## [Exercise description]
The whole listing below is to be copied exactly.

## [Stored data]
######

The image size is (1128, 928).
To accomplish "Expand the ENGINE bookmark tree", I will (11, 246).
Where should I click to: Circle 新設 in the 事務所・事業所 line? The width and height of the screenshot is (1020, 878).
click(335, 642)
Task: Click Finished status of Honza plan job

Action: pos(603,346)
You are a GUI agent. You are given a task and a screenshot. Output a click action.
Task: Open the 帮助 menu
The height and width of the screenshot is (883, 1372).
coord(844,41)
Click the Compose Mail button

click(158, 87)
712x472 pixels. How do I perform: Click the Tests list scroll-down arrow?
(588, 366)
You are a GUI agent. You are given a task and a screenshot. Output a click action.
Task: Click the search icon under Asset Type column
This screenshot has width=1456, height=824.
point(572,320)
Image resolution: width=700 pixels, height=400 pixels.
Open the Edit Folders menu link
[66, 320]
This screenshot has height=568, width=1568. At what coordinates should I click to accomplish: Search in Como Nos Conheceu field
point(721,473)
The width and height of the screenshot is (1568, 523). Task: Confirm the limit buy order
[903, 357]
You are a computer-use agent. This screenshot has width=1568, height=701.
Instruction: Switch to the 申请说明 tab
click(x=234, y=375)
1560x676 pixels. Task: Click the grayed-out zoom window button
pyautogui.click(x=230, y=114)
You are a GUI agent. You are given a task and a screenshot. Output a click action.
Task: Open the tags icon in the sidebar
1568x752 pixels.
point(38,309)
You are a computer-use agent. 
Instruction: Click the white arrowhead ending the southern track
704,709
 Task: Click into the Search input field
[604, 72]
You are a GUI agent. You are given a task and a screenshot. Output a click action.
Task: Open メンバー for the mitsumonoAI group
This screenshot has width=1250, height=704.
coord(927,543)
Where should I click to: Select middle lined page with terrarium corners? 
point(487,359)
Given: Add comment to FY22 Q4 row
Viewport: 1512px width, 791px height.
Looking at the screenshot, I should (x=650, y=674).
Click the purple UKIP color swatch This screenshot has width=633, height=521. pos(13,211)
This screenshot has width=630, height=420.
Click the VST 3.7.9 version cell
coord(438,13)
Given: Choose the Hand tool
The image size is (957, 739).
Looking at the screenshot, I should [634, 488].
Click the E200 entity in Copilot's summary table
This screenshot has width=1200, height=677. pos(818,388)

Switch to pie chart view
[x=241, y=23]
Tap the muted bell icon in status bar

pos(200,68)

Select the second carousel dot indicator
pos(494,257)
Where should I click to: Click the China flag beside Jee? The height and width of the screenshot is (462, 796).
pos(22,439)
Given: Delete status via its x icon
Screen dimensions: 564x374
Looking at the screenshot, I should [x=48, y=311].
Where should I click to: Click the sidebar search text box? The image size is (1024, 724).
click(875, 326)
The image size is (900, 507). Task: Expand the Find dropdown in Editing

######

## [Answer to this problem]
The image size is (1128, 928).
To accomplish "Expand the ENGINE bookmark tree", I will (11, 246).
Where should I click to: Circle 新設 in the 事務所・事業所 line? The width and height of the screenshot is (1020, 878).
click(335, 642)
Task: Click Finished status of Honza plan job

Action: pos(603,346)
You are a GUI agent. You are given a task and a screenshot. Output a click action.
Task: Open the 帮助 menu
The height and width of the screenshot is (883, 1372).
coord(844,41)
Click the Compose Mail button

click(158, 87)
712x472 pixels. How do I perform: Click the Tests list scroll-down arrow?
(588, 366)
You are a GUI agent. You are given a task and a screenshot. Output a click action.
Task: Click the search icon under Asset Type column
This screenshot has width=1456, height=824.
point(572,320)
Image resolution: width=700 pixels, height=400 pixels.
Open the Edit Folders menu link
[66, 320]
This screenshot has height=568, width=1568. At what coordinates should I click to accomplish: Search in Como Nos Conheceu field
point(721,473)
The width and height of the screenshot is (1568, 523). Task: Confirm the limit buy order
[903, 357]
You are a computer-use agent. This screenshot has width=1568, height=701.
Instruction: Switch to the 申请说明 tab
click(x=234, y=375)
1560x676 pixels. Task: Click the grayed-out zoom window button
pyautogui.click(x=230, y=114)
You are a GUI agent. You are given a task and a screenshot. Output a click action.
Task: Open the tags icon in the sidebar
1568x752 pixels.
point(38,309)
You are a computer-use agent. 
Instruction: Click the white arrowhead ending the southern track
704,709
 Task: Click into the Search input field
[604, 72]
You are a GUI agent. You are given a task and a screenshot. Output a click action.
Task: Open メンバー for the mitsumonoAI group
This screenshot has width=1250, height=704.
coord(927,543)
Where should I click to: Select middle lined page with terrarium corners? 
point(487,359)
Given: Add comment to FY22 Q4 row
Viewport: 1512px width, 791px height.
Looking at the screenshot, I should (x=650, y=674).
Click the purple UKIP color swatch This screenshot has width=633, height=521. pos(13,211)
This screenshot has width=630, height=420.
Click the VST 3.7.9 version cell
coord(438,13)
Given: Choose the Hand tool
The image size is (957, 739).
Looking at the screenshot, I should [634, 488].
Click the E200 entity in Copilot's summary table
This screenshot has width=1200, height=677. pos(818,388)

Switch to pie chart view
[x=241, y=23]
Tap the muted bell icon in status bar

pos(200,68)

Select the second carousel dot indicator
pos(494,257)
Where should I click to: Click the China flag beside Jee? The height and width of the screenshot is (462, 796).
pos(22,439)
Given: Delete status via its x icon
Screen dimensions: 564x374
Looking at the screenshot, I should [x=48, y=311].
Where should I click to: Click the sidebar search text box? The image size is (1024, 724).
click(875, 326)
The image size is (900, 507). Task: Expand the Find dropdown in Editing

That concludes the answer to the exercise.